- Task statement -
Could you reproduce all of the following entries exactly?

- Data provided -
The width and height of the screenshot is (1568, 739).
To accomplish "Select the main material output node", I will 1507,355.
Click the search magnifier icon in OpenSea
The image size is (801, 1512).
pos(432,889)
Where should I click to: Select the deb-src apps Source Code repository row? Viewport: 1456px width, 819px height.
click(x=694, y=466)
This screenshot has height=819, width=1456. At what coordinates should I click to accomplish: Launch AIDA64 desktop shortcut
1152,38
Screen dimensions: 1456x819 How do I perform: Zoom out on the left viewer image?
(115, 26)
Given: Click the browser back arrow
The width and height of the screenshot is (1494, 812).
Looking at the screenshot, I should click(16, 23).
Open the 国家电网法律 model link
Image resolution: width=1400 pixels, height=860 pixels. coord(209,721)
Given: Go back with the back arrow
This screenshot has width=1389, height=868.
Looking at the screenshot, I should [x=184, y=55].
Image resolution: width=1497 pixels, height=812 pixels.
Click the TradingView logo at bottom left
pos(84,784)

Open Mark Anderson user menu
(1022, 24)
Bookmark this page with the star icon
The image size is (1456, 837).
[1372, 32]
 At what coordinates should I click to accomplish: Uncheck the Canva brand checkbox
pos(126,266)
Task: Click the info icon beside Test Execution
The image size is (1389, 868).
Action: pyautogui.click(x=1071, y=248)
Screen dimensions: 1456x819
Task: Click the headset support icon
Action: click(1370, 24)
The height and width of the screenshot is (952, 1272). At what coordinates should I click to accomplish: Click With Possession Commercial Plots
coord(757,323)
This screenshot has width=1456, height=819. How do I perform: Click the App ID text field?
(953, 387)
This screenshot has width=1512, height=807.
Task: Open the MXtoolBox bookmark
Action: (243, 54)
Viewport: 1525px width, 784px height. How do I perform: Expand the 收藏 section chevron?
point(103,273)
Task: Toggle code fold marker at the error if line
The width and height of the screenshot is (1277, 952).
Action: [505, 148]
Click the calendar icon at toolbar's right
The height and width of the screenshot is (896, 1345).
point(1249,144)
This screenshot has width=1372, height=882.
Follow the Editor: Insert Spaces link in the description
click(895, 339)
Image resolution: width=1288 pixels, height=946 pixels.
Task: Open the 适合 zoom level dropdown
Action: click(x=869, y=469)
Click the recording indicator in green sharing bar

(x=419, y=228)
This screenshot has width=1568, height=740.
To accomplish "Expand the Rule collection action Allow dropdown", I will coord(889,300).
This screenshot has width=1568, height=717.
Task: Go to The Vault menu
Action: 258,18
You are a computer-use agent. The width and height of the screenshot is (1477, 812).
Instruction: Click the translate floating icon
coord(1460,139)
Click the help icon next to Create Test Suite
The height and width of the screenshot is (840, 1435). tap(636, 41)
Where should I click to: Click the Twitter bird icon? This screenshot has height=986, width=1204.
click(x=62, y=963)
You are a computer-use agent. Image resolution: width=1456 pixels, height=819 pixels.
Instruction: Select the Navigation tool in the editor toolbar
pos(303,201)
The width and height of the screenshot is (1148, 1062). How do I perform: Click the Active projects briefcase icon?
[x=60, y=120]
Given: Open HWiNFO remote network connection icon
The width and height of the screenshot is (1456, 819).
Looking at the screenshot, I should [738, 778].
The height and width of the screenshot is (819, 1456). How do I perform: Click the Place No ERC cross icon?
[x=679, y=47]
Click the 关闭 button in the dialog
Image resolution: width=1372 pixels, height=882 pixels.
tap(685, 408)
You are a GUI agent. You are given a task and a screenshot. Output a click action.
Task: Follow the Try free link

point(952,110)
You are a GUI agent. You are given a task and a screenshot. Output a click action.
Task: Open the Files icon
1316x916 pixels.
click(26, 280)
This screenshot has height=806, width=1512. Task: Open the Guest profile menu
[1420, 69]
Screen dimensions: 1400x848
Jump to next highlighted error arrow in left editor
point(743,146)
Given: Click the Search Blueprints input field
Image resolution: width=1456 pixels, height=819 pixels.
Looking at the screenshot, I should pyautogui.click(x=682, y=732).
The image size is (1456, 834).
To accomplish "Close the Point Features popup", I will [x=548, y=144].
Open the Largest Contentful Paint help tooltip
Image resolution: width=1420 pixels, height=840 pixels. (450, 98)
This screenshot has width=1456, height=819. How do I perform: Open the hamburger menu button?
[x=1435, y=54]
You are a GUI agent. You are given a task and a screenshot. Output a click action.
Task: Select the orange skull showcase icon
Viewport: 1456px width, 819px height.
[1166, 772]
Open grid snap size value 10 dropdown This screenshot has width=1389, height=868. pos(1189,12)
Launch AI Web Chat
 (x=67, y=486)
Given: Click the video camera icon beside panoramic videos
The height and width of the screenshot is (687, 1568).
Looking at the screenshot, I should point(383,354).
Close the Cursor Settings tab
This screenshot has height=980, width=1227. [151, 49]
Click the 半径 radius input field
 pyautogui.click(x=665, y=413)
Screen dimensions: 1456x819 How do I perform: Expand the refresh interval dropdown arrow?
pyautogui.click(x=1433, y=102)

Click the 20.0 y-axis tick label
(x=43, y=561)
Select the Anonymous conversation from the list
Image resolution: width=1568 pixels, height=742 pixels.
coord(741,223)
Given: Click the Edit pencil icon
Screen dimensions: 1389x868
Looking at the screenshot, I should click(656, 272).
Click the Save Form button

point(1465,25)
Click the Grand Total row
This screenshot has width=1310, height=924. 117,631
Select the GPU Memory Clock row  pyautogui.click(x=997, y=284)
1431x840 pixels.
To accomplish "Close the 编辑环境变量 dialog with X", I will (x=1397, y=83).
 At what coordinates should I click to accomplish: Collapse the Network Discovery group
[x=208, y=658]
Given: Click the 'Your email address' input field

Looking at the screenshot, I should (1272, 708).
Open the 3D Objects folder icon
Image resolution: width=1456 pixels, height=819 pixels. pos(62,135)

- The completed task -
The width and height of the screenshot is (1568, 739).
To accomplish "Select the main material output node", I will 1507,355.
Click the search magnifier icon in OpenSea
The image size is (801, 1512).
pos(432,889)
Where should I click to: Select the deb-src apps Source Code repository row? Viewport: 1456px width, 819px height.
click(x=694, y=466)
This screenshot has height=819, width=1456. At what coordinates should I click to accomplish: Launch AIDA64 desktop shortcut
1152,38
Screen dimensions: 1456x819 How do I perform: Zoom out on the left viewer image?
(115, 26)
Given: Click the browser back arrow
The width and height of the screenshot is (1494, 812).
Looking at the screenshot, I should click(16, 23).
Open the 国家电网法律 model link
Image resolution: width=1400 pixels, height=860 pixels. coord(209,721)
Given: Go back with the back arrow
This screenshot has width=1389, height=868.
Looking at the screenshot, I should [x=184, y=55].
Image resolution: width=1497 pixels, height=812 pixels.
Click the TradingView logo at bottom left
pos(84,784)

Open Mark Anderson user menu
(1022, 24)
Bookmark this page with the star icon
The image size is (1456, 837).
[1372, 32]
 At what coordinates should I click to accomplish: Uncheck the Canva brand checkbox
pos(126,266)
Task: Click the info icon beside Test Execution
The image size is (1389, 868).
Action: pyautogui.click(x=1071, y=248)
Screen dimensions: 1456x819
Task: Click the headset support icon
Action: click(1370, 24)
The height and width of the screenshot is (952, 1272). At what coordinates should I click to accomplish: Click With Possession Commercial Plots
coord(757,323)
This screenshot has width=1456, height=819. How do I perform: Click the App ID text field?
(953, 387)
This screenshot has width=1512, height=807.
Task: Open the MXtoolBox bookmark
Action: (243, 54)
Viewport: 1525px width, 784px height. How do I perform: Expand the 收藏 section chevron?
point(103,273)
Task: Toggle code fold marker at the error if line
The width and height of the screenshot is (1277, 952).
Action: [505, 148]
Click the calendar icon at toolbar's right
The height and width of the screenshot is (896, 1345).
point(1249,144)
This screenshot has width=1372, height=882.
Follow the Editor: Insert Spaces link in the description
click(895, 339)
Image resolution: width=1288 pixels, height=946 pixels.
Task: Open the 适合 zoom level dropdown
Action: click(x=869, y=469)
Click the recording indicator in green sharing bar

(x=419, y=228)
This screenshot has width=1568, height=740.
To accomplish "Expand the Rule collection action Allow dropdown", I will coord(889,300).
This screenshot has width=1568, height=717.
Task: Go to The Vault menu
Action: 258,18
You are a computer-use agent. The width and height of the screenshot is (1477, 812).
Instruction: Click the translate floating icon
coord(1460,139)
Click the help icon next to Create Test Suite
The height and width of the screenshot is (840, 1435). tap(636, 41)
Where should I click to: Click the Twitter bird icon? This screenshot has height=986, width=1204.
click(x=62, y=963)
You are a computer-use agent. Image resolution: width=1456 pixels, height=819 pixels.
Instruction: Select the Navigation tool in the editor toolbar
pos(303,201)
The width and height of the screenshot is (1148, 1062). How do I perform: Click the Active projects briefcase icon?
[x=60, y=120]
Given: Open HWiNFO remote network connection icon
The width and height of the screenshot is (1456, 819).
Looking at the screenshot, I should [738, 778].
The height and width of the screenshot is (819, 1456). How do I perform: Click the Place No ERC cross icon?
[x=679, y=47]
Click the 关闭 button in the dialog
Image resolution: width=1372 pixels, height=882 pixels.
tap(685, 408)
You are a GUI agent. You are given a task and a screenshot. Output a click action.
Task: Follow the Try free link

point(952,110)
You are a GUI agent. You are given a task and a screenshot. Output a click action.
Task: Open the Files icon
1316x916 pixels.
click(26, 280)
This screenshot has height=806, width=1512. Task: Open the Guest profile menu
[1420, 69]
Screen dimensions: 1400x848
Jump to next highlighted error arrow in left editor
point(743,146)
Given: Click the Search Blueprints input field
Image resolution: width=1456 pixels, height=819 pixels.
Looking at the screenshot, I should pyautogui.click(x=682, y=732).
The image size is (1456, 834).
To accomplish "Close the Point Features popup", I will [x=548, y=144].
Open the Largest Contentful Paint help tooltip
Image resolution: width=1420 pixels, height=840 pixels. (450, 98)
This screenshot has width=1456, height=819. How do I perform: Open the hamburger menu button?
[x=1435, y=54]
You are a GUI agent. You are given a task and a screenshot. Output a click action.
Task: Select the orange skull showcase icon
Viewport: 1456px width, 819px height.
[1166, 772]
Open grid snap size value 10 dropdown This screenshot has width=1389, height=868. pos(1189,12)
Launch AI Web Chat
 (x=67, y=486)
Given: Click the video camera icon beside panoramic videos
The height and width of the screenshot is (687, 1568).
Looking at the screenshot, I should point(383,354).
Close the Cursor Settings tab
This screenshot has height=980, width=1227. [151, 49]
Click the 半径 radius input field
 pyautogui.click(x=665, y=413)
Screen dimensions: 1456x819 How do I perform: Expand the refresh interval dropdown arrow?
pyautogui.click(x=1433, y=102)

Click the 20.0 y-axis tick label
(x=43, y=561)
Select the Anonymous conversation from the list
Image resolution: width=1568 pixels, height=742 pixels.
coord(741,223)
Given: Click the Edit pencil icon
Screen dimensions: 1389x868
Looking at the screenshot, I should click(656, 272).
Click the Save Form button

point(1465,25)
Click the Grand Total row
This screenshot has width=1310, height=924. 117,631
Select the GPU Memory Clock row  pyautogui.click(x=997, y=284)
1431x840 pixels.
To accomplish "Close the 编辑环境变量 dialog with X", I will (x=1397, y=83).
 At what coordinates should I click to accomplish: Collapse the Network Discovery group
[x=208, y=658]
Given: Click the 'Your email address' input field

Looking at the screenshot, I should (1272, 708).
Open the 3D Objects folder icon
Image resolution: width=1456 pixels, height=819 pixels. pos(62,135)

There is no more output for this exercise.